An intensive central bank week, with several interest rate and other policy announcements
In the coming days, a number of central banks will be making their December announcements. This evening Central European Time (December 15) the US Federal Reserve holds its press conference. Tomorrow (December 16) Norges Bank, the Bank of England and the European Central Bank (ECB) will make their announcements, and on Friday (December 17) the Bank of Japan and Russia’s central bank will issue theirs.
The Fed is expected to approve faster tapering of its stimulative asset purchases, which would imply an earlier start to key interest rate hikes. ECB bond purchases will also be a focus of market attention. In Norway the central bank has clearly signalled a December rate hike, but there is growing uncertainty due to increased COVID-19 transmission (more below). Although we are still inclined to believe there will be a rate hike, Norges Bank may choose to hold off and instead indicate that it will wait until early 2022. Overall it is close to a 50/50 situation.
The United States
High US inflation figures for November
On December 10 the Bureau of Labor Statistics reported that year-on-year US inflation reached 6.8% in November, the highest rate since 1982. Core inflation, excluding food and energy, was 4.9%. Since these figures were in line with expectations, financial markets reacted calmly to the news.
The Nordic countries
Swedish inflation reaches 3.6%
Yesterday (December 14) Statistics Sweden published its inflation figures for November. Measured as CPIF (the consumer price index excluding interest rate changes), year-on-year inflation ended up at 3.6% compared to 3.1% in October. This is the highest level since December 1993. Among the factors contributing to Sweden’s high inflation rate are rising energy prices.
Norwegian government tightening restrictions more
The Omicron variant of COVID-19 is spreading rapidly in Norway, which has its largest number of coronavirus hospitalisations to date. To reduce transmission of the virus and prevent the health care system from being overwhelmed, on December 14 the government announced further restrictions that will be in force during a four-week period.

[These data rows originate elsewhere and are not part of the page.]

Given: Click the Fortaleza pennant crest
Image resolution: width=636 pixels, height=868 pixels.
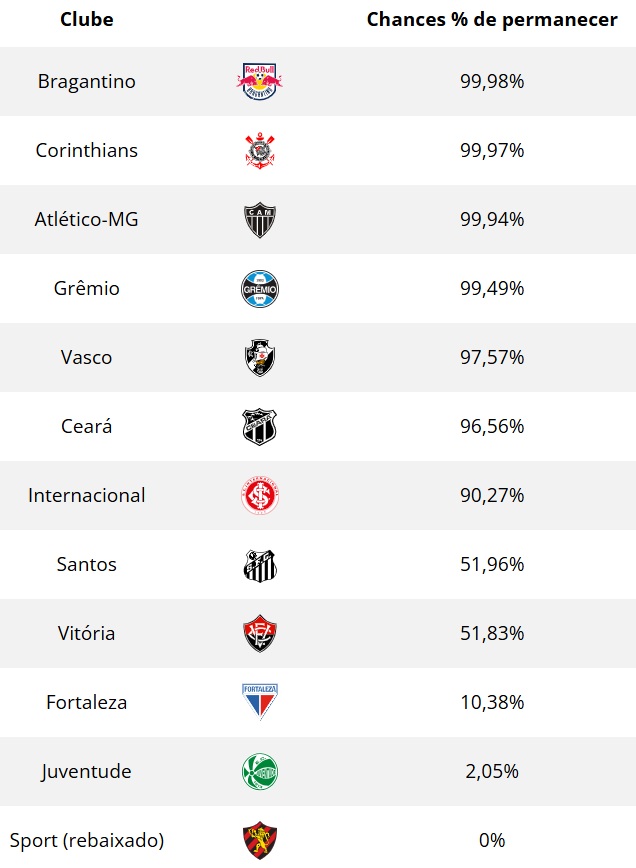Looking at the screenshot, I should 260,703.
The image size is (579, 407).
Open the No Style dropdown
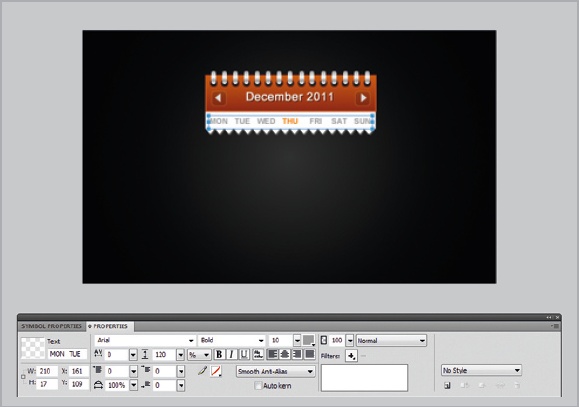[481, 370]
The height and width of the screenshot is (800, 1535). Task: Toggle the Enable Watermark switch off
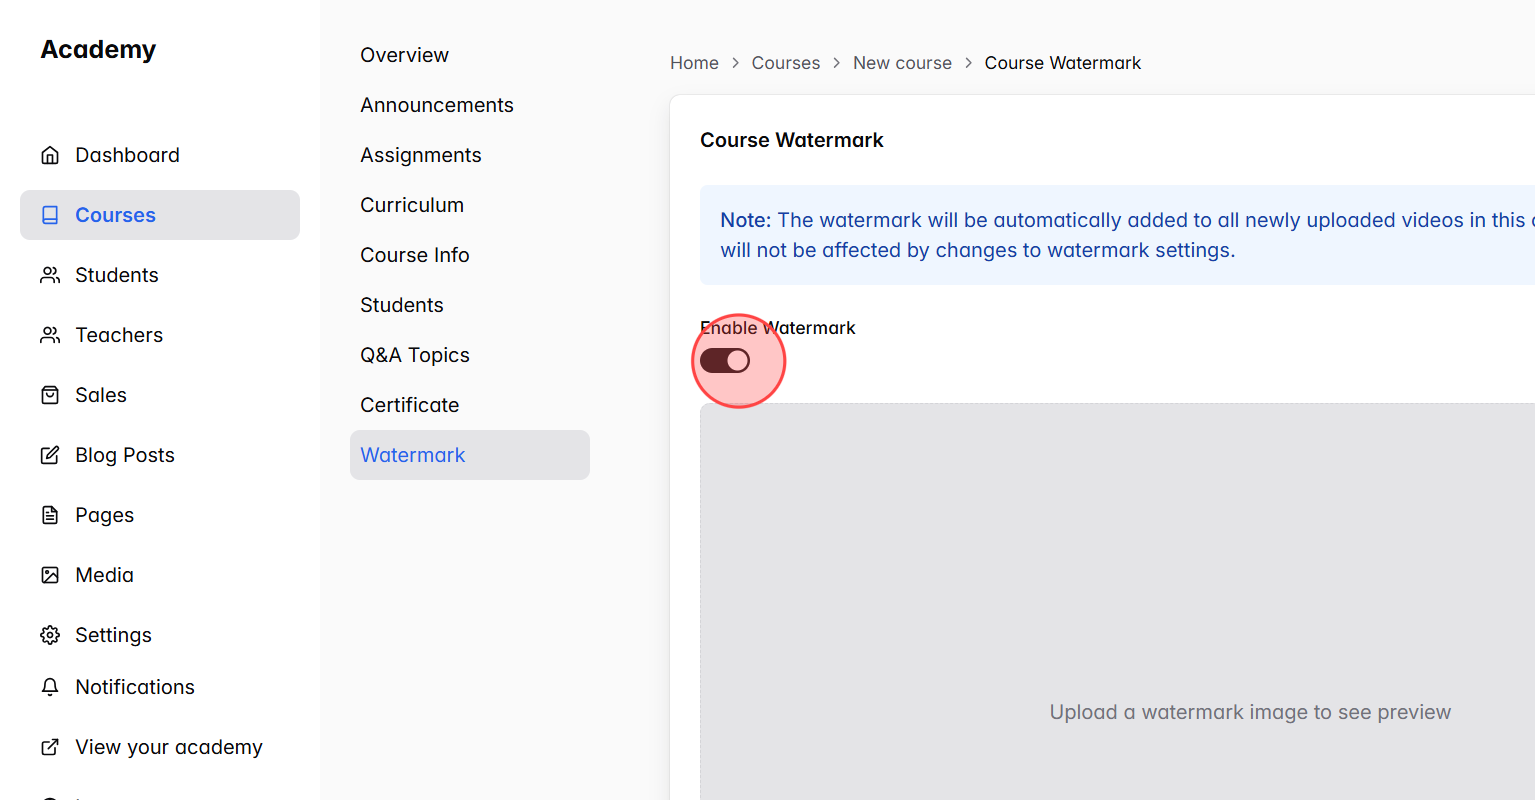pyautogui.click(x=725, y=360)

This includes limiting public and private gatherings to a maximum of 20 people, banning all alcoholic beverage service at bars and restaurants and urging everyone who can work at home to do so.
Our market view
Uncertainty about outbreaks of the Omicron variant initially generated some stock market turmoil, but recent reports about the limited risk of severe illness have had a calming effect and resulted in more stable markets. Although from a human perspective there are continued reasons for concern, we believe it will take a lot more negative news about the new virus strain before it has any major impact on economies and financial markets. This hypothesis is supported by the mild economic effects of recent COVID-19 waves and the fact that after nearly two years of the pandemic, we are learning to better manage any effects.
On the other hand, inflation worries continue to disrupt financial markets. The inflation surge of recent months has been both bigger and more long-lasting than expected, but so far it has been manageable in the markets. The same applies to current forecasts that inflation may climb further early in 2022, before declining. This is still our main forecast and that of most other observers – but it is now being challenged. Though it is unlikely that inflation will get stuck at the unusually high levels we see today, especially in the US, there is a growing risk that it will not fall to central bank target levels (around 2%). Continued inflation at higher levels than this would force central banks to act, including larger key rate hikes than in current forecasts.
This is not our main scenario, however. We are still expecting inflation to fall gradually next year, but partly due to higher inflation levels the US Federal Reserve will unwind its bond purchases faster than previously forecast during the first half of 2022 and will begin a period of key rate hikes during the second half. We believe the federal funds rate will reach 1.5% over the next two years and that 10-year US Treasury yields, a major alternative to equity investments, will reach the 2.5% range. These are yields that we believe are completely manageable for stock markets and investors, especially if our economic growth forecasts prove correct. But looking ahead, worries about larger or faster upturns in interest rates and yields are among the biggest risks to keep an eye on.
In our main scenario the global economic recovery will continue next year, with growth well above the historical average. By 2023 growth will fall to more "normal" levels. This suggests continued good earnings performance by listed companies, which have also shown an impressive ability to generate earnings and manage disruptions in recent quarters.
We thus foresee some continued upside stock market potential for another while, but this presupposes that the Omicron variant can be managed without any major economic effects and that the inflation outlook will not worsen. But inflation in itself is not the only problem; if investors become more and more concerned about inflation, this may lead to rising interest rates and bond yields that have a negative impact on stock markets.
As long as rates and yields do not climb too rapidly, there are solid hopes that positive stock market returns will continue into next year.